Book 1 is very much just setup and to begin with; it is mildly confusing while the reader orients to what is happening. On the first page, Farlaine is talking, but it is uncertain who he is talking to until the second page. At first, I wondered if he was talking to the audience, but that didn’t seem to make sense, and I kept perusing the panels a few times over to see if any creatures were present that I’d looked over. It turns out; he is talking to the tree he carries on his back, which he calls Ehrenwort. After further reading, it made more sense that this would be the case since Farlaine has a green thumb. He has the ability to communicate with plants and grow them rapidly. He is very familiar with different seeds and plant types, which helps him during his journey. The first book is pretty rough in terms of understanding the overall story, but by the second one things, really smooth over and the story becomes much more enjoyable. A broader story is finally coming out, and the adventure gets more entertaining as the story goes on.

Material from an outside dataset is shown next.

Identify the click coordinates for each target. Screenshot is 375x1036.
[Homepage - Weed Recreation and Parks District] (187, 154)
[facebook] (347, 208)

The artwork is pretty straightforward, but I really liked how detailed the backgrounds and new environments are. I’ve seen some color comics that are very minimal when it comes to backgrounds, or they choose to go with solid color emotive backgrounds instead of detailed backdrops. Personally, I prefer at least SOME background, or for the majority of panels to include a background within a story. I enjoy having full immersion in a world and Farlaine the Goblin delivers this. It has an expressive cartoony style and each land so far has been very distinct. Panels that don’t have backgrounds are very detailed focuses on character and action, in a good way that doesn’t feel like laziness. I really enjoyed the art. Farlaine himself is a very goofy goblin in terms of look, with a big nose and big ears, but it makes him really adorable and shows his general friendliness. He is not the most brave or fearsome goblin, but he has a good heart and wants to be more courageous as his adventures continue. He strives to reach his goal, even if it means occasionally rushing into things headfirst and winging it as he goes along.
Overall, Farlaine the Goblin Volume 1 is a fun time. The art work is of very good quality and includes a lot of detail and charm. The story starts off kind of rocky but gets much better as it goes on. I’m waiting to see if the story moves towards a direction that will make the beginning more relevant, so we will see. If not, then I think the story may just have started in the wrong place, while generally heading in the right direction. This story was submitted to several publishers and not picked up, but I do think that it deserves some more attention. This is a comic that can be enjoyed by all ages, but I would definitely recommend it especially for youthful fantasy lovers who enjoy a lighter side of fantasy or who like fairytales in particular. This one is not at all gritty or as thrilling as stories with dragons or knights. This almost feels like the kind of story that would be done in a Don Bluth movie, but with a different artistic style. It has familiar tones with A Troll in Central Park in terms of the plant affinity of a fantasy woodland-type creature, except with no humans and existing in a broader, more fantastic world.